Ever heard the term ‘Growth Entrepreneur’?
Probably not. We’re talking small businesses here, and at its simplest, there’s a train of thought that says you can split them in to two categories: ‘lifestyle’ entrepreneurs, and ‘growth’ entrepreneurs.
According to FSB member, Rob Dixon, it’s the latter that’s key to UK Plc delivering growth and jobs in the years ahead.
Rob, who owns Stockport based Joineryworkshop.com, explains: “Lots of people start their own business and get to the point where they require help. Most people will require assistance as a pre-start, and there’s lots of help out there for them. Often businesses will seek help before they take the leap and become employers – hiring staff, which is a major milestone, and there’s assistance out there for them too that’s quite easy to find.
“But what happens when a firm gets to around the medium size – that’s usually classed as upwards of 49 staff? There’s actually very little assistance. It’s quite often at this point the firm struggles to grow and ‘scale’ up successfully.”
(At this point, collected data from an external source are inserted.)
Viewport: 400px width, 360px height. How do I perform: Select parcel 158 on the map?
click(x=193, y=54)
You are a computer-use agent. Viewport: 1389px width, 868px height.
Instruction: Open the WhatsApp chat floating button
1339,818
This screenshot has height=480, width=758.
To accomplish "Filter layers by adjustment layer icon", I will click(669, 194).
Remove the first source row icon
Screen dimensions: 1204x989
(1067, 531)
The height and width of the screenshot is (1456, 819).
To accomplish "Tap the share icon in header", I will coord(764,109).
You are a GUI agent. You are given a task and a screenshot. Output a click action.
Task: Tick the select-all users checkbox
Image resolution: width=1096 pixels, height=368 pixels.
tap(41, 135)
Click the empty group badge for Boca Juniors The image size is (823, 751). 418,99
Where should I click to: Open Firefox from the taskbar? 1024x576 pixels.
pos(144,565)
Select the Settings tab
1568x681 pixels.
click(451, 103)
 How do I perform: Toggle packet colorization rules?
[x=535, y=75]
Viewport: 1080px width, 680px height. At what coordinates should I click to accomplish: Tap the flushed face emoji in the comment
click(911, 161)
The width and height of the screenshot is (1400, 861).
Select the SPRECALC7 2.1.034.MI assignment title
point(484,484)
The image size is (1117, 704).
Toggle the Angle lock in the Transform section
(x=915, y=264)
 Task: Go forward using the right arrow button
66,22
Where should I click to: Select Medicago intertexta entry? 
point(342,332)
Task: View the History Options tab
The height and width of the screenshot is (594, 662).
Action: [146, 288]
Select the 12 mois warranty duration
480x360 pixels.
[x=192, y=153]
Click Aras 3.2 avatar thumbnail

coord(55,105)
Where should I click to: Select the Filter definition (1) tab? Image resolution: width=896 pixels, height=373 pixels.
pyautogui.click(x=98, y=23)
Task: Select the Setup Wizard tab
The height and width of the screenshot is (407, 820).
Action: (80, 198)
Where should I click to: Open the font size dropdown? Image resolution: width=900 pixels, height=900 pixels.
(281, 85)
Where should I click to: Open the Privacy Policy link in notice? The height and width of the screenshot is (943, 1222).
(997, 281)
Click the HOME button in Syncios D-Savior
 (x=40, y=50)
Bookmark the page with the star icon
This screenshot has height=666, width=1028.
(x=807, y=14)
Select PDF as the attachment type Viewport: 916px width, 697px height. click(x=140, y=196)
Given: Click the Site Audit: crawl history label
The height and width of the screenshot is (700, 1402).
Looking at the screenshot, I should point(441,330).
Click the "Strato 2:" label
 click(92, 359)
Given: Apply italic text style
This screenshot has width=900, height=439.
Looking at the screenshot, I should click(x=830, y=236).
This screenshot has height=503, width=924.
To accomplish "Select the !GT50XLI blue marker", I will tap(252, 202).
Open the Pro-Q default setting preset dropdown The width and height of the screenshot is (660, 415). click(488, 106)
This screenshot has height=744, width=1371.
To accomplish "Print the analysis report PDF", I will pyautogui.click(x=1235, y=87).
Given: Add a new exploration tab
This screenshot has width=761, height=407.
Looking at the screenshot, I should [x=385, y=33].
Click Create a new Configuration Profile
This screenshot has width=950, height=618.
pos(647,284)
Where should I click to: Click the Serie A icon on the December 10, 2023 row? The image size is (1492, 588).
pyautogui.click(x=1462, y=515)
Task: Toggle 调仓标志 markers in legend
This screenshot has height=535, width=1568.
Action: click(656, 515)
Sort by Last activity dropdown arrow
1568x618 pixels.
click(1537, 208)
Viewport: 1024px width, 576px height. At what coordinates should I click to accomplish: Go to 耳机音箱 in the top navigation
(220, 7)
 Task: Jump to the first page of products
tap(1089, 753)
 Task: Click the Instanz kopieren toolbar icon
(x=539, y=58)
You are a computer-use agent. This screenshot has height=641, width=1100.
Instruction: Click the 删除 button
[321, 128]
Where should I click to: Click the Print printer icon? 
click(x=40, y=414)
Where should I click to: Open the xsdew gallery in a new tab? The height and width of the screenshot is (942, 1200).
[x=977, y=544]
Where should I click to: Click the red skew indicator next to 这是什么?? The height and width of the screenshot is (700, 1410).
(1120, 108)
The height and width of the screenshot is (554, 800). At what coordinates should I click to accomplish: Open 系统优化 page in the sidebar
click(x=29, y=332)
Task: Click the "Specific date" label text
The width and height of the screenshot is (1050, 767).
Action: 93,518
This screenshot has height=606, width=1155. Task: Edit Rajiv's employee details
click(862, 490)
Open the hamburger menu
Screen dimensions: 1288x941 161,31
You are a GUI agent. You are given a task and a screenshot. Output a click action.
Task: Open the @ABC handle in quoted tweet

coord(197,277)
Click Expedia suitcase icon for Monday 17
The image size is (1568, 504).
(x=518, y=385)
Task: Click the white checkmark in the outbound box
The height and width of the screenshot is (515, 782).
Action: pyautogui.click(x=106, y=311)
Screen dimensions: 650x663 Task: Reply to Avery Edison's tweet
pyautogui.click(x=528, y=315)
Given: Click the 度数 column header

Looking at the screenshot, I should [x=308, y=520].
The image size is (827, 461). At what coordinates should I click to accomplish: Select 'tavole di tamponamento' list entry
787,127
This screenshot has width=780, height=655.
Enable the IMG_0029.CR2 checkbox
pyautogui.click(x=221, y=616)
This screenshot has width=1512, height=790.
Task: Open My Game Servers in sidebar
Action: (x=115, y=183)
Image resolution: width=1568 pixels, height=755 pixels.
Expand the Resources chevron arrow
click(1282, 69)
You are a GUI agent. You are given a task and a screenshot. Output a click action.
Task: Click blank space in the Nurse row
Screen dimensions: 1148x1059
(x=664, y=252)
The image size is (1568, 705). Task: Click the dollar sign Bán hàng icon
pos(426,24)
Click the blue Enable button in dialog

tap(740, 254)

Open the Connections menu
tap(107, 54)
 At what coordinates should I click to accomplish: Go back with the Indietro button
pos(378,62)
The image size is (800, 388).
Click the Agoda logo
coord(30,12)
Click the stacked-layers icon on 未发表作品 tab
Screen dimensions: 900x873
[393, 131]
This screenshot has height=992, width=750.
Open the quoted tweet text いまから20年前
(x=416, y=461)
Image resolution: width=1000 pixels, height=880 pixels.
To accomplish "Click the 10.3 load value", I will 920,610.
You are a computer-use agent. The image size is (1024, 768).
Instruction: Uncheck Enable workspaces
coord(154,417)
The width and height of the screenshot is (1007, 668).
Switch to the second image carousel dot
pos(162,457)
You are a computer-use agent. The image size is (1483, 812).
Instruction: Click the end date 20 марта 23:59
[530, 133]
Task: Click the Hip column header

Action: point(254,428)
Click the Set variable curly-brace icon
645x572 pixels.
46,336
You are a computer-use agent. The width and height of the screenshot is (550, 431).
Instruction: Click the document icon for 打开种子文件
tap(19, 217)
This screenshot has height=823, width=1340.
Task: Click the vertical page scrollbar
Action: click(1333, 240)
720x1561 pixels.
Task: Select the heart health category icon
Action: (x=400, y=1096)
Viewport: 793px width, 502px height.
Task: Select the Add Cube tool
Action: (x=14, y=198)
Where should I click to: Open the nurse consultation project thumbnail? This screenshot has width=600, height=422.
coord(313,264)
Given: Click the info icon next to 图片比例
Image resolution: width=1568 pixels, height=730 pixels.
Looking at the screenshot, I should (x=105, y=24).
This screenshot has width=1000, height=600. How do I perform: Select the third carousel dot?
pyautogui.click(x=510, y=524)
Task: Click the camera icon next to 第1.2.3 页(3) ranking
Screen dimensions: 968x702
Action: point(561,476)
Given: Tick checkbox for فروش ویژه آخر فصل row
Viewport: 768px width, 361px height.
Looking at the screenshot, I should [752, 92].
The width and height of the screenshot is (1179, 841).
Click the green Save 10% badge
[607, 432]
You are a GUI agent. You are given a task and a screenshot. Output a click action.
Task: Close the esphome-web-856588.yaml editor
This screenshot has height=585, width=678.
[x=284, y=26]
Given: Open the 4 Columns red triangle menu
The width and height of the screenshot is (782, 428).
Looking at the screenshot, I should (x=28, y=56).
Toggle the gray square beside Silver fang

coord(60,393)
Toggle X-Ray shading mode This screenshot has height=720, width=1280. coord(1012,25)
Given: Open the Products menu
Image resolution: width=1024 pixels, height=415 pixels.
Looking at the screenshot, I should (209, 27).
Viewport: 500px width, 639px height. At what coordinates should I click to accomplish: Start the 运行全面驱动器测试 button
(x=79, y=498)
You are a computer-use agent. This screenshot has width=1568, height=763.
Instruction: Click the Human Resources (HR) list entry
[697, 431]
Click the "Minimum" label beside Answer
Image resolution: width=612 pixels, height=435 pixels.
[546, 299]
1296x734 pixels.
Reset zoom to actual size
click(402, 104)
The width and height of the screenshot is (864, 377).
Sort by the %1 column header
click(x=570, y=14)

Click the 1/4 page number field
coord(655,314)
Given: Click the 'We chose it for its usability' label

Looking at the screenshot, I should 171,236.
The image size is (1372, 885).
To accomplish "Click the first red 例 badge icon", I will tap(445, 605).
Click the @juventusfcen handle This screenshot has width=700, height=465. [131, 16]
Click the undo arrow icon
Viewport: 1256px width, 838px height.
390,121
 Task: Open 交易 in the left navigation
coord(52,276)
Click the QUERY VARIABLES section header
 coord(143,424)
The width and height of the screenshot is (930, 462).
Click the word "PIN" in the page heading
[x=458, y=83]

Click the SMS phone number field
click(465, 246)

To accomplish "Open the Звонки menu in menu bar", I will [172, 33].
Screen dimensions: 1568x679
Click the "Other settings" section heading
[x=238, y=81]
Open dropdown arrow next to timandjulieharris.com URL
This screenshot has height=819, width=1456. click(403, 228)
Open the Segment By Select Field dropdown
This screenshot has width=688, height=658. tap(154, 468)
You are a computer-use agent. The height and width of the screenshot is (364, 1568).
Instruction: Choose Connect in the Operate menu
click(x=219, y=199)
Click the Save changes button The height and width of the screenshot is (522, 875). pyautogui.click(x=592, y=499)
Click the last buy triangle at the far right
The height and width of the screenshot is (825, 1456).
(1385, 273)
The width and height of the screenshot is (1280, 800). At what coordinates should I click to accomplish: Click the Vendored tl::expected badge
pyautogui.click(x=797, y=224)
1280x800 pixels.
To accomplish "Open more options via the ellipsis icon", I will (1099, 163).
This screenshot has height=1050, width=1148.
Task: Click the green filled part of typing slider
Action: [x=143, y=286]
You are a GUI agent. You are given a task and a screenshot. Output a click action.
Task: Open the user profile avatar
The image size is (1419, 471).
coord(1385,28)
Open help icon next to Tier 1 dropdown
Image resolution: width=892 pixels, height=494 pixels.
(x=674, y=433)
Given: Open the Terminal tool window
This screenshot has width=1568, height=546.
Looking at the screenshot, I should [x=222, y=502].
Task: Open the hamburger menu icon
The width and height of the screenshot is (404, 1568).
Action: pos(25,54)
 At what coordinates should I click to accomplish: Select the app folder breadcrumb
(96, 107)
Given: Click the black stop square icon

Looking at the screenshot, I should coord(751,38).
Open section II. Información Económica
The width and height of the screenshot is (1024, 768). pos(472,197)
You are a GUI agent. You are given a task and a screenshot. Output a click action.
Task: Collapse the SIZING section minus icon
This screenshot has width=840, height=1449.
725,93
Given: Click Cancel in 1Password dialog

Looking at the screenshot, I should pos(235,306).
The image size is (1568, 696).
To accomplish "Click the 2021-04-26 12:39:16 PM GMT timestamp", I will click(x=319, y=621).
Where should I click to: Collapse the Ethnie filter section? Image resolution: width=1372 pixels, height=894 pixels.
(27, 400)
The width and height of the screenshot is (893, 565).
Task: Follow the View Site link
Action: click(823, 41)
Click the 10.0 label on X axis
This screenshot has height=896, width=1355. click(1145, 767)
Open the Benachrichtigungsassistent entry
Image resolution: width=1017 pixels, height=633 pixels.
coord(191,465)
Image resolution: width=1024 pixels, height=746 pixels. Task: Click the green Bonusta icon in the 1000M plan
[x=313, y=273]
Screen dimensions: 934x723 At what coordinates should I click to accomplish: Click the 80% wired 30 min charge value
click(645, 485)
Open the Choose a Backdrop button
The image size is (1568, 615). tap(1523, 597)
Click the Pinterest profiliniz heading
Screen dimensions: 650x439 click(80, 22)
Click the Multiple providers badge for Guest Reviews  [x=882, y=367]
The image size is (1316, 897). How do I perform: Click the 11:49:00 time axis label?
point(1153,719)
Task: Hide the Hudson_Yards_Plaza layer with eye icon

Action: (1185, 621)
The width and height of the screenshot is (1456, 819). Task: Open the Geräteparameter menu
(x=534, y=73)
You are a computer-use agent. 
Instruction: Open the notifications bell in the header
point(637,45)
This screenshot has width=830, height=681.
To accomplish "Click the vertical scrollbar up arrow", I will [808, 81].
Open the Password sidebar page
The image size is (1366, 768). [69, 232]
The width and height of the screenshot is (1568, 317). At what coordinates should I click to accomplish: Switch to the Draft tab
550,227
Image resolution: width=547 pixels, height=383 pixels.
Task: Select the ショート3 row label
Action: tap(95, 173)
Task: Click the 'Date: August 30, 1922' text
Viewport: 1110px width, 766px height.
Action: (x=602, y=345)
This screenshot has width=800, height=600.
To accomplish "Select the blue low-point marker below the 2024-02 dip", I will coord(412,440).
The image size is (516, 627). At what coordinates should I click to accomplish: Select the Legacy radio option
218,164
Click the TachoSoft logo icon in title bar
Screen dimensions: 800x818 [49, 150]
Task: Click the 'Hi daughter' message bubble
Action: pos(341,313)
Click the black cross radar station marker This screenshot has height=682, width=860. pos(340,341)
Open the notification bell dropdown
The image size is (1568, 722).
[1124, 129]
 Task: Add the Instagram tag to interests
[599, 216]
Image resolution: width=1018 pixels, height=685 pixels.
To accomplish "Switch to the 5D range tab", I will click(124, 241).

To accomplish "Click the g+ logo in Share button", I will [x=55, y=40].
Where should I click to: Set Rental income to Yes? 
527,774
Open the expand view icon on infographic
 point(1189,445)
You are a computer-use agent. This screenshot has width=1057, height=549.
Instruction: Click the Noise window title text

Rob calls this the ‘blockage’ point. The business reaches a point where they need to speculate to accumulate: that’s employing more staff, including a tier of middle management, investing in new equipment, having more robust systems in place such as IT to safeguard the business, and of course, this all needs affordable finance to fund it.
He explains: “Let’s say you’ve hit a £1million turnover. As a business owner you’re probably fairly comfortable, but you can see the potential to grow the business. There are, though, so many disincentives to even begin the process, and they just multiply if you take the plunge.
“For example, health & safety, developing middle management, creating a reliable service infrastructure such as accountants, payroll, IT, recruitment, new premises – so business rates can impact; then you need finance. If you’re a business owner you don’t know what you don’t know, so you need help – and it’s not there.”
Rob has a clear plan on how to remedy this, and is currently seeking audience with decision makers in Greater Manchester to push his solution. Rob wants to see the creation of a ‘Growth Entrepreneur’ (GE) mechanism, enabling money made by a business to be reinvested into the growing company, rather than paid out in tax, thus getting around bank lending problems at a stroke, which is where the problem usually starts.
Registered GEs would have to demonstrate over a 12 month period they have created wealth – that’s tax generated, including employee PAYE and NI – has increased. The GE then gets the value of the increase back to reinvest in the company. The process would continue until £5m turnover is reached.
Adds Rob: “Growth Entrepreneurs need to be a recognised business category, attracting a limited period of special rules and regulations. Germany has a flourishing mid-sized business community, much bigger than here in the UK, and we need to replicate that in order to perform as well economically, especially with Brexit on the horizon. We need more blue sky thinking to encourage that.”